The day for the GLCM began early with us leaving the hotel by 6:45am. We were visiting the Microsoft Data Center site in Cheyenne, Wyoming. Hensel Phelps, the general contractors for the project were kind enough to host us and give us a tour of the project. The weather was great which made the 2-hour car ride scenic and pleasant. As we reached closer to the site, we realized that it was very isolated. The site was actually in the middle of nowhere. On arriving at the site, we were greeted by Mr. Kevin Hatcher, the quality controls manager for the project. Kevin is an alum of the University of Illinois who recently moved to Cheyenne for the project.
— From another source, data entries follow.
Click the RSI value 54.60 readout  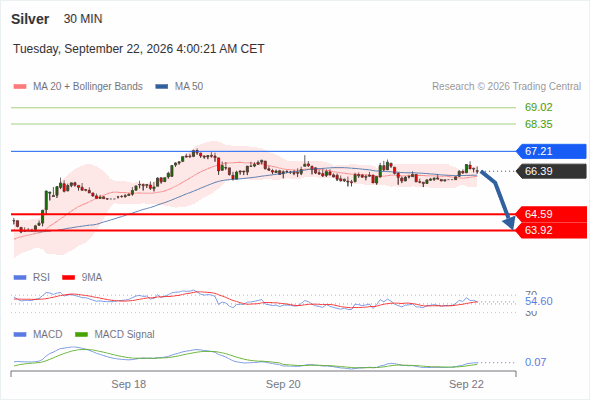click(538, 301)
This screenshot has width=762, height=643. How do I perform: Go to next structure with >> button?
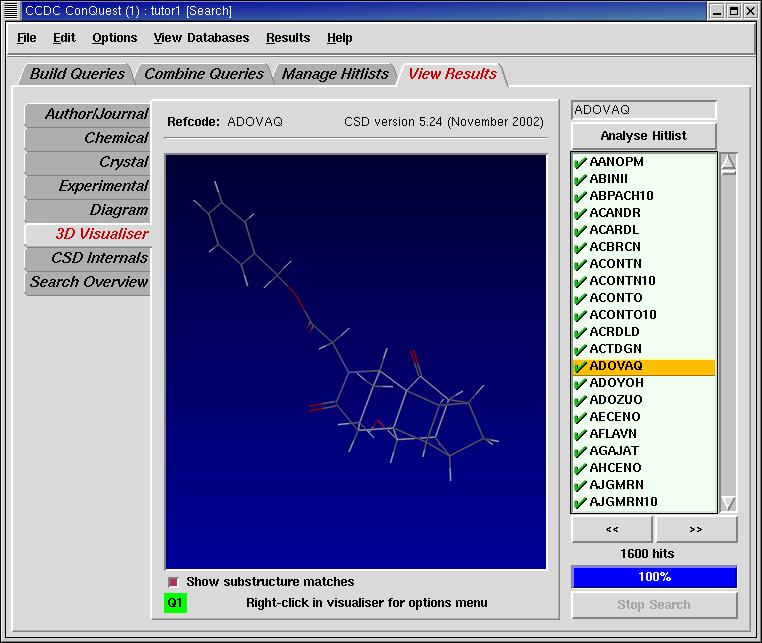(696, 529)
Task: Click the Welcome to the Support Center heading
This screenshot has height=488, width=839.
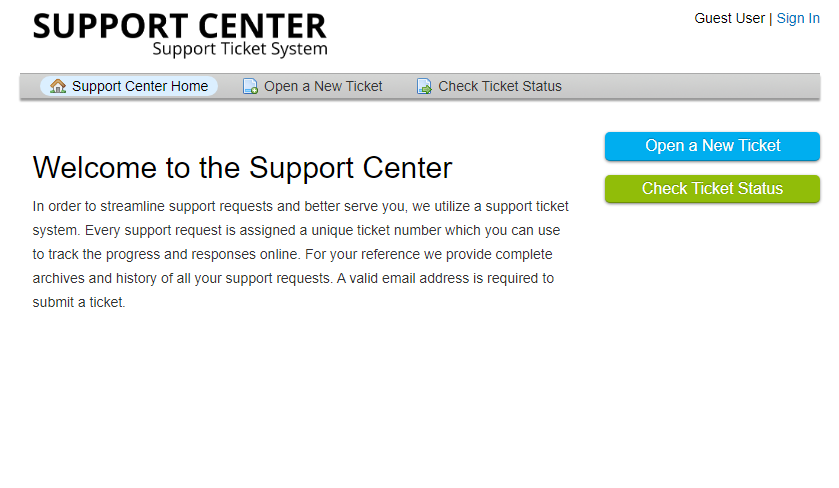Action: 242,168
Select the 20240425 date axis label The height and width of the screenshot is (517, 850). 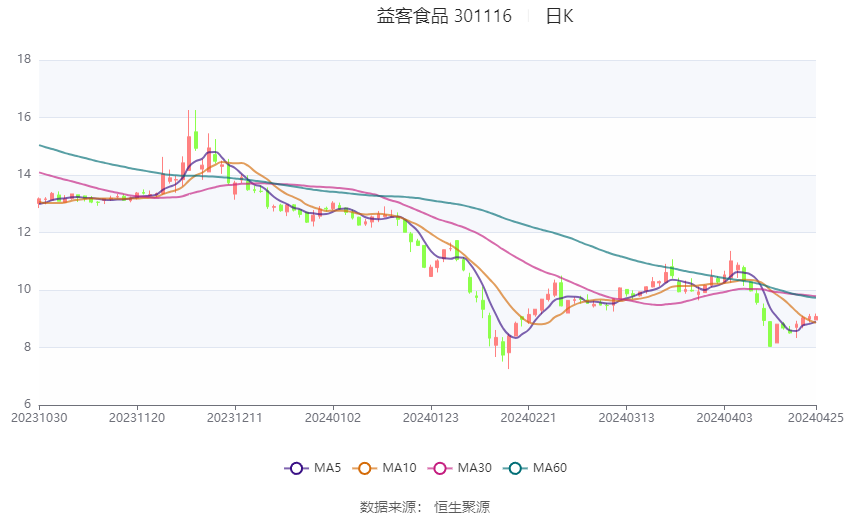[x=815, y=418]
We were directed to a conference room for a presentation about that project, where we met Travis Poland and Matt Schuler who are the Project Manager and Project Superintendent respectively.
Microsoft began constructing data center about 15 years ago. Cheyenne was chosen as a potential site four years ago because of a lot of factors such as good access to transportation, favorable climate and tax initiatives in Wyoming. Currently the complex has two operational data centers- CY1 and CY2 while Hensel Phelps is constructing the CYSO4 data center. The total project cost is $250 million with an initial construction schedule of 12 months. But with certain changes in design and scope, the schedule of the project was extended to 17 months. Out of the 17 months, 9 months were kept for commissioning the various equipment that would be installed in the data center. Since the project was very fast paced, the crews were working 24-hour shifts initially and currently working 18 hours shifts 6 days a week.
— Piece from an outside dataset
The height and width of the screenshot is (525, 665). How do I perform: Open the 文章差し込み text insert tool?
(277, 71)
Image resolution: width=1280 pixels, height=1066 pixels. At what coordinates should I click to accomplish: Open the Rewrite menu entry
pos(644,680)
The 350,000 sq-ft site has 4 core network rooms (CNRs), 1 administration building and 4 availability zones (AZs). All of the buildings are made from structural steel with concrete slab on grade. To ensure that all the servers and equipment do not get overheated, 160 air handler units have been placed strategically throughout the 4 CNRs and 4 Azs. The cooling system in this data center will be an evaporative cooling system, which is very unique. Since these servers consume a lot of power, the project also includes 21 generators with a 49 MW power capacity servicing the different buildings. Some other fun facts that we learned from the presentation were that the project had 48 miles of underground conduits, 33 miles of medium voltage cable and 25,000 miles of fiber optic cables.
After our presentation, we took a tour of the jobsite. Security was a big concern for this project, which became apparent as soon as we entered the site. The planning and execution had a lot of security consideration to ensure that the client was happy. During the tour we learned about the various challenges that the project faced including harsh weather, uncoordinated underground design and phased construction. The site was located in a very windy area, which made it difficult to maintain productivity. To ensure that the project is completed on time, the management made a decision to pre-fabricate a lot of the construction. Apart from this, we learned that Hensel Phelps had to keep in mind the intangibles while executing the project. An example of this was that the concrete slab was cleaned everyday to ensure that it looked “new” when the building was handed over to the owner.
After the tour, we returned back to conference room, where we were served lunch and had a Q&A session with our host. We really enjoyed our visit and learned a lot from the tour. We would like to thank Hensel Phelps for giving us an insight into this very interesting project.